I'm completely gripped by the action scenes. Here's where Steve McNiven really excels. Take the scene where Patriot of the Young Avengers is chased by S.H.I.E.L.D. helicopters:It's an extremely cinematic scene, but at the same time it works in the language of comics, something that many other artists can't seem to get the hang of. Especially that second panel above, with Patriot leaping from building to building: you feel the silence, you feel time slow down for the terrified young man. This book is Steve McNiven's coming out party.
And I like Mark Millar's writing, and his dialogue especially. He creates scenes that feel real but-again-still belong to the world of comics.
He's great with Tony Stark's confusion, just like he was with Captain America's last issue. If there's a glaring weakness to this book so far, it's that Millar and the editorial crew are so clearly on Cap's side. But that makes the plight of Tony Stark all the more compelling as he's swept along by his own self-doubt into battle against his brothers.
I love the sad moments with Sue and Reed in the Fantastic Four's headquarters as well. This is what you always figured their marriage was like: Sue, neglected and pining for attention, and Reed completely absorbed with his equations and gadgets. The only time he takes any notice of her is when she reaches for his disk marked '42' (is Millar giving a nod here to Hitchhiker's Guide?) and Reed grabs her wrist (not her hand, her wrist) and says "I'm sorry Susan. But I'm afraid that's classified information."

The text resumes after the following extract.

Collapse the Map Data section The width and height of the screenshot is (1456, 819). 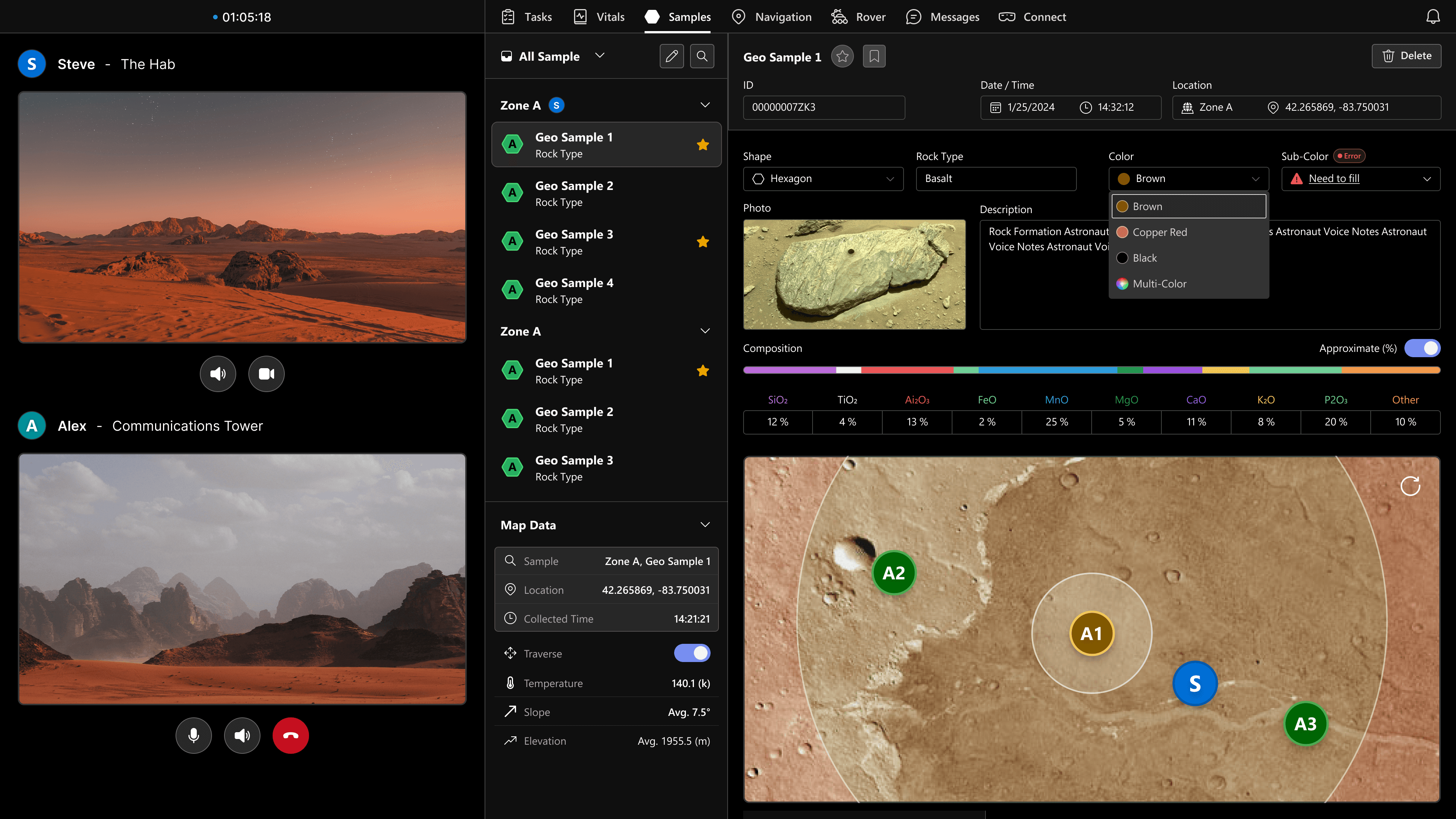pyautogui.click(x=705, y=525)
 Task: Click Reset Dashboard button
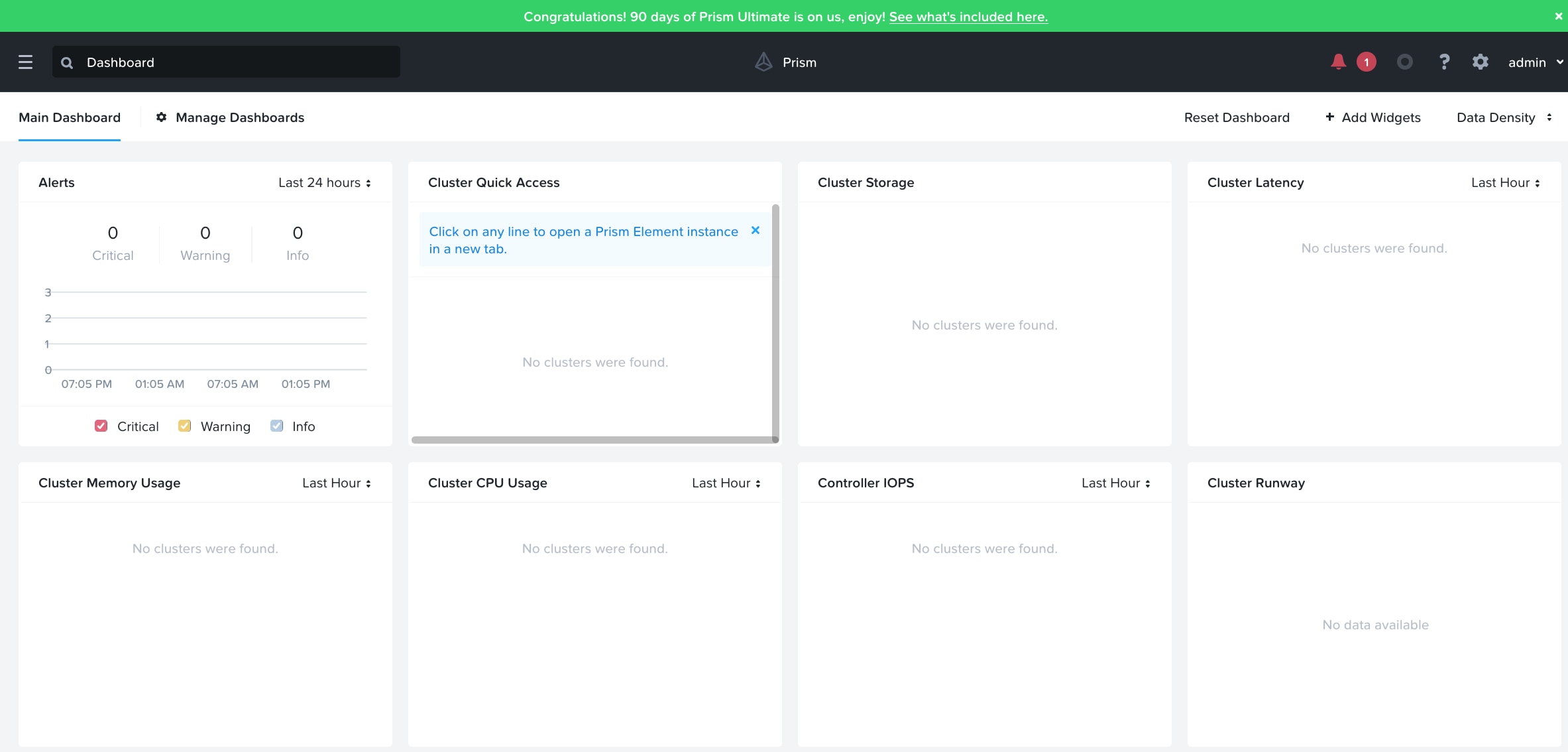click(x=1237, y=117)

There's a lot of internet fuss about Joey Q bitching about how writing for married couples is boring, and perhaps the unmasking and Reed's coldness are calculated to split both super-marriages up. I think Joe's interview was a great big red herring, and if not it ultimately says more about his own personal issues than anything else. Pete, Reed, Mary Jane, and Sue function perfectly as married folk. If your writers are having trouble with that, get better writers. If you don't like marriage, Quesada, get counseling and leave Spidey alone.
But regardless of that kind of wild speculation, whether or not Reed and Sue are torn apart by this crisis, we're only two issues in and we've gotten something as big as the Spidey reveal. Who lives? Who dies? Who can guess after this?
For the first time in years, I'm proud as hell to say: Make Mine Marvel.